In vitro efficacy of β-lactam/β-lactamase inhibitor combinations against bacteria involved in mixed infections

Abstract

Mixed infections are usually caused by a relatively limited range of bacteria, with the anaerobes and opportunistic pathogens contributing to their severity. In order to make the best therapeutic choice for a patient with a life-threatening infection, which is probably of mixed etiology, clinicians must be aware of the organisms that are likely to be involved, and the fact that most of them will produce β-lactamase. Of the options available for empiric therapy, the β-lactam/β-lactamase inhibitor combinations represent a good choice. Their antibacterial spectra include both aerobic and anaerobic pathogens.

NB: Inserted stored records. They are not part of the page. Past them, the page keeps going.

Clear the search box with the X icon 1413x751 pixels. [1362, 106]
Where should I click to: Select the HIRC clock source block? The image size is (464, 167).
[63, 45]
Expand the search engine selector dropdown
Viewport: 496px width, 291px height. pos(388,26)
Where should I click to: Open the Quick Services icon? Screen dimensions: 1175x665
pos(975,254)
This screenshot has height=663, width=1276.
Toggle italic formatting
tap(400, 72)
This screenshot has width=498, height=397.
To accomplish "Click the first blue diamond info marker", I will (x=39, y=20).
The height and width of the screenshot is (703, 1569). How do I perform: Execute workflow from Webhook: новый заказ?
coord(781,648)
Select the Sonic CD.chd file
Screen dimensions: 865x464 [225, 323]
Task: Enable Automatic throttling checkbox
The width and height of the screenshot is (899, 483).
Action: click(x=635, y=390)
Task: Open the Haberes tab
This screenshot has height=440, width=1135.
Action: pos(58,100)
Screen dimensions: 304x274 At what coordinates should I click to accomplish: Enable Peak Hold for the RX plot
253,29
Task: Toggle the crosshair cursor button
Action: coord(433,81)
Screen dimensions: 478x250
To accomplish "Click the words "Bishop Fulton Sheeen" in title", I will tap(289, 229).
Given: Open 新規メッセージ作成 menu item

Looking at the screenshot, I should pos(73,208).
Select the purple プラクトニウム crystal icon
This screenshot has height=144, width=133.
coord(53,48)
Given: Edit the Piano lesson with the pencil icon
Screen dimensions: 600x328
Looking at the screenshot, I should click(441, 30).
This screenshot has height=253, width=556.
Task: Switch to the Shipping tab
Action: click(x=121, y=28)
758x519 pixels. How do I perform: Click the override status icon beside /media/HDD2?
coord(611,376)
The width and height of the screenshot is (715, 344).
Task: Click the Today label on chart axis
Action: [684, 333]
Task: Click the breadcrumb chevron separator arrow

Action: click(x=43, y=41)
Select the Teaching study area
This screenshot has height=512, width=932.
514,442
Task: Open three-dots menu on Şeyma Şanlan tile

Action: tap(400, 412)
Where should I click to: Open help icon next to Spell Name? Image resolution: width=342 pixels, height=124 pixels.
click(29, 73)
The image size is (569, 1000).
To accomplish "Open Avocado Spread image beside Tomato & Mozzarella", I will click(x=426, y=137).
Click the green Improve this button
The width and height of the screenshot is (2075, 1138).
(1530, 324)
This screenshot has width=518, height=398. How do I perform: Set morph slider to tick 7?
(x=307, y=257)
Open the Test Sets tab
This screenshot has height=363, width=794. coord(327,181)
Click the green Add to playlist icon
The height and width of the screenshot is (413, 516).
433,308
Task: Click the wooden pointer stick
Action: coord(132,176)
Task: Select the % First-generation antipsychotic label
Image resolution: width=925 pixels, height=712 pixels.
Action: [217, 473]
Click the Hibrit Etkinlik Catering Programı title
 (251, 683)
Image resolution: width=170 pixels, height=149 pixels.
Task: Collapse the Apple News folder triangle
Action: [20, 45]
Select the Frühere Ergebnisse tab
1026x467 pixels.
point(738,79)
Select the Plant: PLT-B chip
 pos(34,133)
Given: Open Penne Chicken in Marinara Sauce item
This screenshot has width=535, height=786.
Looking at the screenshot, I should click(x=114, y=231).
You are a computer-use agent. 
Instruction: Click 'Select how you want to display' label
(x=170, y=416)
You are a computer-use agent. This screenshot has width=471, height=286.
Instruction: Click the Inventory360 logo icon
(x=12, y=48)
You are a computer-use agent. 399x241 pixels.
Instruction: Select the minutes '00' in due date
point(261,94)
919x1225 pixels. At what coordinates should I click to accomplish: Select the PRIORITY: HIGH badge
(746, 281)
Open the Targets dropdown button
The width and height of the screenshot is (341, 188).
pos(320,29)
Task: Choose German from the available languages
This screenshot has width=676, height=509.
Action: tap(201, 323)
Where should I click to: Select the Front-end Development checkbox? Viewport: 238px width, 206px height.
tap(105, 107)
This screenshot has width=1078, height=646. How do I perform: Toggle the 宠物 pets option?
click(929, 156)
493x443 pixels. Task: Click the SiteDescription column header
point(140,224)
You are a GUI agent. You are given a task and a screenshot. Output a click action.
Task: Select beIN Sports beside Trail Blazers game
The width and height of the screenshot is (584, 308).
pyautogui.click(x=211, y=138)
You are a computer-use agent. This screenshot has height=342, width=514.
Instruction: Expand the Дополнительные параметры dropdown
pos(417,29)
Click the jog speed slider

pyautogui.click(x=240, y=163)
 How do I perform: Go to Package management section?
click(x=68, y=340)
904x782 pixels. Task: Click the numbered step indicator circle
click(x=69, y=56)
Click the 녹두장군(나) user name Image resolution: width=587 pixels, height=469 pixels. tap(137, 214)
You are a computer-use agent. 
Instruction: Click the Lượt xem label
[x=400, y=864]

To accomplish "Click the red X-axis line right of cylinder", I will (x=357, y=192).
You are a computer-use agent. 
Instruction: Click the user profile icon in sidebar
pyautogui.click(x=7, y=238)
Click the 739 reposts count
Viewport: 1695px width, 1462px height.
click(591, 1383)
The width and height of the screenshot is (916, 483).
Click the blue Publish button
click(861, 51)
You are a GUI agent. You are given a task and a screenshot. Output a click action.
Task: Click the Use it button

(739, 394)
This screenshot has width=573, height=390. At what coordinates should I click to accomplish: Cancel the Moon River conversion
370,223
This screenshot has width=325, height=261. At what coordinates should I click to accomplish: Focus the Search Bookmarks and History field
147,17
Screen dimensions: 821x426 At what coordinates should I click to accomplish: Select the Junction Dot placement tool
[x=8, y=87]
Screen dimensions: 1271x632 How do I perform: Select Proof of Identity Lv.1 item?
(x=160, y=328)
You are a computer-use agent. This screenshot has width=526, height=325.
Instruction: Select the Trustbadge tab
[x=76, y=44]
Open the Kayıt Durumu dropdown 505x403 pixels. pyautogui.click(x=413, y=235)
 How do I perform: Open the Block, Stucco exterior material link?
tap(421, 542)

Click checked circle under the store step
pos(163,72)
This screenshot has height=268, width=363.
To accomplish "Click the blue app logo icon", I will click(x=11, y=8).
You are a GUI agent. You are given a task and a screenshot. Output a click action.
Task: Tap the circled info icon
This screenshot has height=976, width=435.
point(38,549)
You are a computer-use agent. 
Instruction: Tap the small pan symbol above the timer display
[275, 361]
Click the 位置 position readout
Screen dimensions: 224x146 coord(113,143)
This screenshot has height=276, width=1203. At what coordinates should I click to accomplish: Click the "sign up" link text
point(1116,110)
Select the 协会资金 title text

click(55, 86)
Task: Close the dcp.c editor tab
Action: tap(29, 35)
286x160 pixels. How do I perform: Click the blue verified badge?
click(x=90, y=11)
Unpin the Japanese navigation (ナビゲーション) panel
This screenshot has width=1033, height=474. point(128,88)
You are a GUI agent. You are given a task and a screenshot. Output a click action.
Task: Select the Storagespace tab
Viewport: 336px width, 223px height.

Five combinations are available in clinical practice: ampicillin–sulbactam, piperacillin–tazobactam, ticarcillin–clavulanic acid, amoxicillin–clavulanic acid, and cefoperazone–sulbactam. More strains of clinically important anaerobic bacteria are susceptible to ampicillin–sulbactam than to either piperacillin–tazobactam or ticarcillin–clavulanic acid, which are also available widely and suitable for more life-threatening infections. In addition, sulbactam itself has the highest intrinsic activity of the β-lactamase inhibitors against the opportunistic pathogen, Acinetobacter baumannii. Thus, ampicillin–sulbactam could be considered a drug of choice for the empirical treatment of mixed infections where there is a reasonable possibility of the presence of A. baumannii.